From: Richard Guo <guofenglinux(at)gmail(dot)com>
To: David Rowley <dgrowleyml(at)gmail(dot)com>
Cc: Sergey Shinderuk <s(dot)shinderuk(at)postgrespro(dot)ru>, PostgreSQL Hackers <pgsql-hackers(at)postgresql(dot)org>, David Rowley <drowley(at)postgresql(dot)org>
Subject: Re: Bug in row_number() optimization
Date: 2022-11-25 12:46:11
Message-ID: CAMbWs49DaFZViFVD-SwdWxk3JrWvyRq9j+_oopiAZKxM0eEZCg@mail.gmail.com
Views: Raw Message | Whole Thread | Download mbox | Resend email
Thread:
Lists: pgsql-hackers

On Fri, Nov 25, 2022 at 11:26 AM David Rowley <dgrowleyml(at)gmail(dot)com> wrote:

> There are two different pass-through modes that the WindowAgg can move
> into when it detects that the run condition is no longer true:
>
> 1) WINDOWAGG_PASSTHROUGH and
> 2) WINDOWAGG_PASSTHROUGH_STRICT
>
> #2 is used when the WindowAgg is the top-level one in this query
> level. Remember we'll need multiple WindowAgg nodes when there are
> multiple different windows to evaluate. The reason that we need #1 is
> that if there are multiple WindowAggs, then the top-level one (or just
> any WindowAgg above it) might need all the rows from a lower-level
> WindowAgg.

Thanks for the explanation! I think now I understand pass-through modes
much better.

> What I mean by "WindowAggs above us cannot reference the result of
> another WindowAgg" is that the evaluation of sum(qty) over (order by
> date) can't see the "rn" column. SQL does not allow it.

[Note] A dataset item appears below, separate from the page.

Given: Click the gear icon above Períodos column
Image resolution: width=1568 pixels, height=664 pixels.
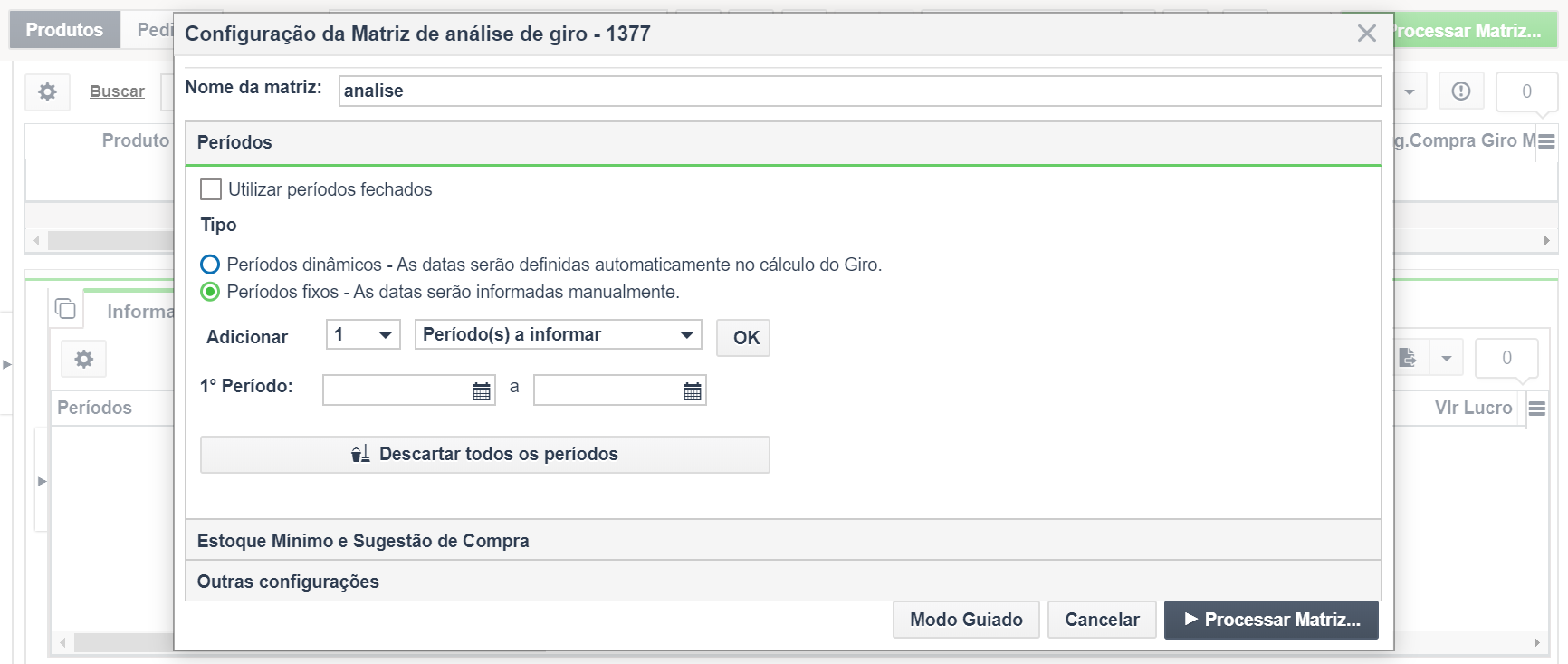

I think I get your point. Yeah, the 'rn' column is not needed for the
evaluation of WindowAggs above. But ISTM it might be needed to evaluate
the quals of WindowAggs above. Such as in the plan below

explain (costs off) SELECT * FROM
(SELECT
count(salary) OVER (PARTITION BY depname || '') c1, -- w1
row_number() OVER (PARTITION BY depname) rn -- w2
FROM empsalary
) e WHERE rn <= 1;
QUERY PLAN
-------------------------------------------------------------------
Subquery Scan on e
-> WindowAgg
Filter: ((row_number() OVER (?)) <= 1)
-> Sort
Sort Key: (((empsalary.depname)::text || ''::text))
-> WindowAgg
Run Condition: (row_number() OVER (?) <= 1)
-> Sort
Sort Key: empsalary.depname
-> Seq Scan on empsalary
(10 rows)

The 'rn' column is calculated in the lower-level WindowAgg, and it is
needed to evaluate the 'Filter' of the upper-level WindowAgg. In
pass-through mode, the lower-level WindowAgg would not be evaluated any
more, so we need to mark the 'rn' column to something that can false the
'Filter'. Considering the 'Filter' is a strict function, marking it as
NULL would do. I think this is why this patch works.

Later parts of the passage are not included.